LINCOLN — Tim Miles is well aware that the Nebraska men's basketball landscape is far more briar patch right now than garden spot.
The Huskers have finished last in their league two of the past three seasons. The droughts for NCAA tournament appearances and NBA draft choices have reached 14 and 13 years.
Veteran sportswriters voted NU last on 23 of 24 ballots in the preseason poll for the Big Ten — a league that is expected to be the nation's strongest for the third straight season.
So what does a new coach do under those conditions?
“This is my fifth reclamation project,” said Miles, who signed a seven-year contract in March with starting pay of $1.4 million annually. “You just have to dig in.”
So far, Miles has earned praise and attention for his bubbly personality and funky use of social media. Don't expect anything off the wall, though, in declaring what he hopes to accomplish by season's end.
“I hope our guys fully understand our system,” he said.
“It's as simple as that. If at the end of the year we know this group can teach the incoming group what's to be expected, that's going to help the process.”
Notice no mention of a projected record for the coming season. At his previous stops, Miles' first-year marks were a mixed bag:
At Mayville (N.D.) State, an NAIA Division II school, he was 16-11.
At Southwest Minnesota State, an NCAA Division II school, he was 17-11.
At North Dakota State, a Division II school that was transitioning to Division I, he was 11-15.
At Colorado State, a Division I school in the Mountain West Conference, he went 7-25. And then 9-22. And then 16-16.
Notice a pattern?
“It's always easier to (rebuild quickly) on a smaller level,” Miles said. “When you are an NAIA coach, there are a lot of NAIA players. Heck, everybody is an NAIA player.

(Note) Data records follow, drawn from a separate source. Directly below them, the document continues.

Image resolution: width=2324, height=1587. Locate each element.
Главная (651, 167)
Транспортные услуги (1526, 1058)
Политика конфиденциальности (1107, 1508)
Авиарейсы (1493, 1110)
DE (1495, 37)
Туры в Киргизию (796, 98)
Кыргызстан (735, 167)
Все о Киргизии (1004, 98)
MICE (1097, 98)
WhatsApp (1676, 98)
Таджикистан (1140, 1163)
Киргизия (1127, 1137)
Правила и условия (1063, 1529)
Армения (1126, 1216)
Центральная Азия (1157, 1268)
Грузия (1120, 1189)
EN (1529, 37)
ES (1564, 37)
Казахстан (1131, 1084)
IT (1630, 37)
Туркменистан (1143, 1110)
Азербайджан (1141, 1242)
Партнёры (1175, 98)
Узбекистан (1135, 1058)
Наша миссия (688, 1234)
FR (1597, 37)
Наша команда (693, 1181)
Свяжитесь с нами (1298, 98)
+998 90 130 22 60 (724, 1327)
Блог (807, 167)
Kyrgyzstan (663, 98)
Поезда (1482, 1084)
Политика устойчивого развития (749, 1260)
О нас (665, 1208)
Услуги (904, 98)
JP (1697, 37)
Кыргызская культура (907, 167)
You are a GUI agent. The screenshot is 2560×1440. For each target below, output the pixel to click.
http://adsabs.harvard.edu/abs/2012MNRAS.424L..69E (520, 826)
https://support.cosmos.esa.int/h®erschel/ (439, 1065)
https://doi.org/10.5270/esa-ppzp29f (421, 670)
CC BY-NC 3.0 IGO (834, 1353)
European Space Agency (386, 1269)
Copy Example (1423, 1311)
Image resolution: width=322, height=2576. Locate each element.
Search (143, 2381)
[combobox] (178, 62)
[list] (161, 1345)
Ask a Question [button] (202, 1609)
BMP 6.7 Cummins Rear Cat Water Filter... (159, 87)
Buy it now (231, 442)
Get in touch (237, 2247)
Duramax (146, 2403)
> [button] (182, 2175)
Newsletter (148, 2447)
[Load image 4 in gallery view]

“When you are in the Big Ten, there are very few Big Ten players. So the curve is more difficult the higher you go.”
What Miles and the Huskers might accomplish in his first season never came up during his interviews with Nebraska officials.
“I don't recall talking about that or asking anything about the players,” Miles said. “You don't look at it like that.
“You look at the pillars of the job. I looked at the support of the administration. I looked at the fan support. I looked at the physical environment. And the conference. That's why you take a job.”
|To read more from our 2012-13 college basketball preview, click here.|
Miles said he won't bull-headedly install his systems this season and use them exclusively, results be darned. That would be unfair to the players at hand, in general, and specifically to seniors Brandon Ubel, Andre Almeida and Dylan Talley.
“We owe it to them,” the coach said. “Whatever their goals are, we need to fight every minute out here to reach those.”
Posting a good record isn't likely.
Nebraska, coming off records of 12-18 overall and 4-14 in the Big Ten, will use just eight or nine scholarship players this season.
Four of those are new to the program, and two others sat out last season. No returning player scored in double figures a year ago.
Miles paused when asked if he had a message for the Husker fan base about Year 1.
“We want to meet their expectations, but that's not the driving force,” he said. “The driving force is to run the program at the highest level we can.
“There's still only one guy who gets the loss. Only one guy whose name they put in the paper with his record right beside the name. So nobody wants to win worse than that guy. And that guy is me.”